なろうの底は、ランキング1位よりも「響く」作品であふれてる。

2021/03/27 誤字修正。

2021/04/11 感想欄をログインユーザーに限定しました。

 まあ、最初に結論を書いてしまうとですね。ランキングとは無縁、ポイントも2桁止まりな私のような作者の作品でも、上手くマッチングすれば、読者の心に深々と刺さったりすることもありますよと、そんな話です。


――そして、深々と刺されてしまった読者にとって、その作品はランキング1位よりも価値のある作品になったりしますよと、まあ、そんな話ですね。


 嘘だと思いますか? なら一つ、ちょっとした思考実験をしてみましょうか。


 まず最初に、ランキング作品でもマイナー作品でも何でも良いので、この「小説家になろう」で出会った中で一番面白い作品を一つ、思い浮かべてください。……で、そのままランキングページに飛んで、適当に1位の作品を読んで比較してみたらどうなるか想像してみる、ただそれだけです。


 どうでしょう? ランキング1位の作品は、今までの「一番」を覆すほど面白いと、断言できますか?


……多分、違いますよね。ランキング1位の作品がどれだけ面白かったとしても、「一番」にはいたらないだろう、そう思ったのではないでしょうか。


 まあ、それも当たり前の話です。「鬼滅の刃」とか「天気の子」のような有名な作品だって、その人にとって面白いかどうかは、視聴するまでわかりません。


 そして、そんな有名な作品だって、その人にとっての「一番」を覆えせるかどうかはわからないのです。たとえ面白いと感じても、「一番」を覆すにはいたらない、そんなことも多いはずです。

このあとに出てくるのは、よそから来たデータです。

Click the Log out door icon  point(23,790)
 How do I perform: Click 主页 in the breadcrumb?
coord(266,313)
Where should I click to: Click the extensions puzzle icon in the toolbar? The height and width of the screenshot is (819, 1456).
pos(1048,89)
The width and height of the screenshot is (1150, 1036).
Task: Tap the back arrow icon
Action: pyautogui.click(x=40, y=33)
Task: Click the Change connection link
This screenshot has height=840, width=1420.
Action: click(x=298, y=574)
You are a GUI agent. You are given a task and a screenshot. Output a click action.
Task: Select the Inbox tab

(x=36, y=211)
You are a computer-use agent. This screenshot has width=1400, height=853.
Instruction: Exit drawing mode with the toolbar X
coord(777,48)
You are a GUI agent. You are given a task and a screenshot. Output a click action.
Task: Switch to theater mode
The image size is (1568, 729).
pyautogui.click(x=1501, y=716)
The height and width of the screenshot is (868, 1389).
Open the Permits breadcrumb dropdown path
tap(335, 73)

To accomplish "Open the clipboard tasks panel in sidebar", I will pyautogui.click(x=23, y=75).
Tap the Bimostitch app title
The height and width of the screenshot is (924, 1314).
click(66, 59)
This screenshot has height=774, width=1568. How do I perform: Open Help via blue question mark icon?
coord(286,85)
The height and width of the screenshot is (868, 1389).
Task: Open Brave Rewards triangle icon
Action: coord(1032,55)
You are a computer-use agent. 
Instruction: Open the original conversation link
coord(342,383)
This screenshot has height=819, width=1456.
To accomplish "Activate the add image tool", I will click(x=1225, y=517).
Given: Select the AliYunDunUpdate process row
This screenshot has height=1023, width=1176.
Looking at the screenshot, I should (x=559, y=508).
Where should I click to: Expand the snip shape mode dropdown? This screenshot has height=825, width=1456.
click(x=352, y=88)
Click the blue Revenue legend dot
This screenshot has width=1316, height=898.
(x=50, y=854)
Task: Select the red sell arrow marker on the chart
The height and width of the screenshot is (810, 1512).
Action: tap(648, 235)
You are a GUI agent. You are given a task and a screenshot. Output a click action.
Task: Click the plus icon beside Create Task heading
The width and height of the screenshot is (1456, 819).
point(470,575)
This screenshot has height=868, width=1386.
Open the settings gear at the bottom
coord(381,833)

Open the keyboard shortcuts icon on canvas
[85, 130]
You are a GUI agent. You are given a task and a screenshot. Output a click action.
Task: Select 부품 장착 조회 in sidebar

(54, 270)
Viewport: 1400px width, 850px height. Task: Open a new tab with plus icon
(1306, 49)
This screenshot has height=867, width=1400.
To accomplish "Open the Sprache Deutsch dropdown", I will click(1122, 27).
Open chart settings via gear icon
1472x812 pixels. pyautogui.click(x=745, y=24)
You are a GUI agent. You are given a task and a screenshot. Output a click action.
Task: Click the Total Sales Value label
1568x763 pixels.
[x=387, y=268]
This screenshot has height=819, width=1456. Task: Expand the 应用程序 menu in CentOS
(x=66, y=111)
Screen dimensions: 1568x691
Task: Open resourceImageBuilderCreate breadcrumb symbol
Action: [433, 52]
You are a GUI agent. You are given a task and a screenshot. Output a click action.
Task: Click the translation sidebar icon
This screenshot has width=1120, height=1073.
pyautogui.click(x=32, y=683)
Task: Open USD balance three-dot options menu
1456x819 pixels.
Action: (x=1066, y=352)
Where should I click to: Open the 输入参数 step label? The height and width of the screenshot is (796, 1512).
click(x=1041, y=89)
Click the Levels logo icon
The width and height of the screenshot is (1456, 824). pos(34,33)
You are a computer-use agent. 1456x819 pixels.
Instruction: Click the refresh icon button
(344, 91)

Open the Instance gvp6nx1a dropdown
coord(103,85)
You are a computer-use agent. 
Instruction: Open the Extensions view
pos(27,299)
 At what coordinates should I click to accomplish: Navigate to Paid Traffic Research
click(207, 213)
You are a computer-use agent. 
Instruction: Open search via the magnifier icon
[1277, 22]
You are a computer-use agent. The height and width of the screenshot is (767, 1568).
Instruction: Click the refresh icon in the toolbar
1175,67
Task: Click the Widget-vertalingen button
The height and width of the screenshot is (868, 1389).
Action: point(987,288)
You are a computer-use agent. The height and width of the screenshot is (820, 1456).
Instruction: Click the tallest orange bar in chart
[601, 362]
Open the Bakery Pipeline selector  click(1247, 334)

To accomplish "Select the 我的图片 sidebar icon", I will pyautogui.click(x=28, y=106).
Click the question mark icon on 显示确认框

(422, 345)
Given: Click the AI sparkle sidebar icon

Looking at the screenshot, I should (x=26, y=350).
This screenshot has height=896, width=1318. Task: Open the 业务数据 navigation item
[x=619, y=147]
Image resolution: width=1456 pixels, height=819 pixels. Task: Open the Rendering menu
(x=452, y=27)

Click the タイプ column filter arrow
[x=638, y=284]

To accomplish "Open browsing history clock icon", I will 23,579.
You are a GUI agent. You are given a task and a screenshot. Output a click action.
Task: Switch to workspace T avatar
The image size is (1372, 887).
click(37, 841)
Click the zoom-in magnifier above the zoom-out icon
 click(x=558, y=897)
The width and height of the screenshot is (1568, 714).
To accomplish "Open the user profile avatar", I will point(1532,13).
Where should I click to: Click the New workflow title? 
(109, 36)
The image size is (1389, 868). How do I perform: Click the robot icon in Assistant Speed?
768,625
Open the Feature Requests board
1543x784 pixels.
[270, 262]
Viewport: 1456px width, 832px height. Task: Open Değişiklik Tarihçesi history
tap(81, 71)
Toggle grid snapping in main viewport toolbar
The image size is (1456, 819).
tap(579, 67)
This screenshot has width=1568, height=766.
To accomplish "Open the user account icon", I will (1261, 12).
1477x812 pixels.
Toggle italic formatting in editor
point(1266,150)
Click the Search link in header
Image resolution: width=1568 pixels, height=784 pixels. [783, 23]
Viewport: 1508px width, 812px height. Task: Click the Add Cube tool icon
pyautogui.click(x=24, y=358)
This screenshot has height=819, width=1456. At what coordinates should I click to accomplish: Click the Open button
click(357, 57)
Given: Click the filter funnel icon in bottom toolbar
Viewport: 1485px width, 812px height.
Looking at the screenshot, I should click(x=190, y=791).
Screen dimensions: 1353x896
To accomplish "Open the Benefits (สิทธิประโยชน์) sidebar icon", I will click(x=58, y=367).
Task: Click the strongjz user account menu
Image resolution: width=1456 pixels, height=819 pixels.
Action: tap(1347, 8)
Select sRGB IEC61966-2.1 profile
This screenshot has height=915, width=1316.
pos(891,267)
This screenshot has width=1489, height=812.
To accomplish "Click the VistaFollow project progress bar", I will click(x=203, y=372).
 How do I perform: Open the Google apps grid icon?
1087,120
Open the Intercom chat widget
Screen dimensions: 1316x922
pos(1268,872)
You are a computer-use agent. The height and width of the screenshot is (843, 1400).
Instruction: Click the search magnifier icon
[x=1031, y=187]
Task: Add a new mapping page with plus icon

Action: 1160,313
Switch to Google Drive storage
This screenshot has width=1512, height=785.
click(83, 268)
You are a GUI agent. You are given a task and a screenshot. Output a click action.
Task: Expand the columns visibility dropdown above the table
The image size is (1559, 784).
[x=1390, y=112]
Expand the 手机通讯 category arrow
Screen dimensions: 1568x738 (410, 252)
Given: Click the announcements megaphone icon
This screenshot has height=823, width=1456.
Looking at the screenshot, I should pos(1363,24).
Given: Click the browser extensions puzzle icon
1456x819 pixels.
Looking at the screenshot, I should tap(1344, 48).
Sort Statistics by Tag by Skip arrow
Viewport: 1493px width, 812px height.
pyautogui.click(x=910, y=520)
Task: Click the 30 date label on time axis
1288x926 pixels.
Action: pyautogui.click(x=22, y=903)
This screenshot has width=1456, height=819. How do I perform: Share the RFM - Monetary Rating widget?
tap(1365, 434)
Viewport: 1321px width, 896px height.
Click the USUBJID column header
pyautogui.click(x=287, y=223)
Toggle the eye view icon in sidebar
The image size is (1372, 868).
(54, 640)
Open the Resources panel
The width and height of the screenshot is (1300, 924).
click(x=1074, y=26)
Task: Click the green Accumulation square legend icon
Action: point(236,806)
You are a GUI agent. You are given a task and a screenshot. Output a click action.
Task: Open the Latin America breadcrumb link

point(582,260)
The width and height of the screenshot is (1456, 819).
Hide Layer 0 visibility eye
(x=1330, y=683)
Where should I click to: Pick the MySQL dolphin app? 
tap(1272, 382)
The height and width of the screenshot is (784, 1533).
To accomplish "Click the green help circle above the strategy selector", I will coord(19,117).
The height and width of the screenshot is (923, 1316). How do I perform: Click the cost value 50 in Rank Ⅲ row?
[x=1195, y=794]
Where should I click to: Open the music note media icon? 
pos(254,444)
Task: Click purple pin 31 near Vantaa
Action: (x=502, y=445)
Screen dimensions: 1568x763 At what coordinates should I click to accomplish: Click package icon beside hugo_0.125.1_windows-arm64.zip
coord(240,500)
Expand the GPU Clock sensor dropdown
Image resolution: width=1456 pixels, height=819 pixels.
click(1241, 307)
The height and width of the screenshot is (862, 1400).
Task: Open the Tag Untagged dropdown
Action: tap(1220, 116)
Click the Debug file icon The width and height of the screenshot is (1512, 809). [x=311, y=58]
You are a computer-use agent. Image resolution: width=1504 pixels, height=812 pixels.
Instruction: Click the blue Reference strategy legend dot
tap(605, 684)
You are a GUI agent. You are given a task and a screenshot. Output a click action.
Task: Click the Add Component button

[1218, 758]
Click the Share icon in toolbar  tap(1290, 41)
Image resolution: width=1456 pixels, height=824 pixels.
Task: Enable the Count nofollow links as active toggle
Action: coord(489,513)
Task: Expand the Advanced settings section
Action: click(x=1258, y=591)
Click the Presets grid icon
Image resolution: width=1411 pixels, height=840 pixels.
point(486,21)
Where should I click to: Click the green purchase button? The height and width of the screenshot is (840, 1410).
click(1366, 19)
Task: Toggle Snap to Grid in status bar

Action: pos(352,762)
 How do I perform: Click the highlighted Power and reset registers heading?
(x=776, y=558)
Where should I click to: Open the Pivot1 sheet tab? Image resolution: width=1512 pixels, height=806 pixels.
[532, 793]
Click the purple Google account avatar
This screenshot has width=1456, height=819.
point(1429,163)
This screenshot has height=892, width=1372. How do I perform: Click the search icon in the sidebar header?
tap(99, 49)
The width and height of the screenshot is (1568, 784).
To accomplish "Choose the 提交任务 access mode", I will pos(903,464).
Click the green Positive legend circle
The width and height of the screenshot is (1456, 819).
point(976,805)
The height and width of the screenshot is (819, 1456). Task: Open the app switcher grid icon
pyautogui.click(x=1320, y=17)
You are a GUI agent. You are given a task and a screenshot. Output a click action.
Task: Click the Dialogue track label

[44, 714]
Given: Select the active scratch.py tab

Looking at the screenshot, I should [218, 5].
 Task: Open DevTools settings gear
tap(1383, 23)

 評判になる作品と一番になる作品は違います。当然、その2つが重なることもあります。ですが、そうならないことも、珍しいことでは無いのです。


  ◇


 最近、私はあまり「小説家になろう」で作品を探せていないのですが。昔は私も、ランキング以外で面白い作品を探そうと、ユーザー検索から自分とユーザIDが近い人のページに飛んでその人の作品を読んでみるとか、そういうことをしたことがあります。

 こういう探し方をすると、ランキングとは無縁の作品に出会う機会も多くなりますよね。


……まあ、さすがにその探しかたはちょっと特殊かも知れませんが。ただ、好みが合う人を見つけて、その人のブックマークやお気に入りをたどるのは、結構王道的な探し方かなと思います。


 そうして見つけた作品の中には、書籍化されたら即決で買うであろう作品もいくつかあります。……まあ、ランキング外の作品ですし、そう簡単には書籍化されないとは思いますが。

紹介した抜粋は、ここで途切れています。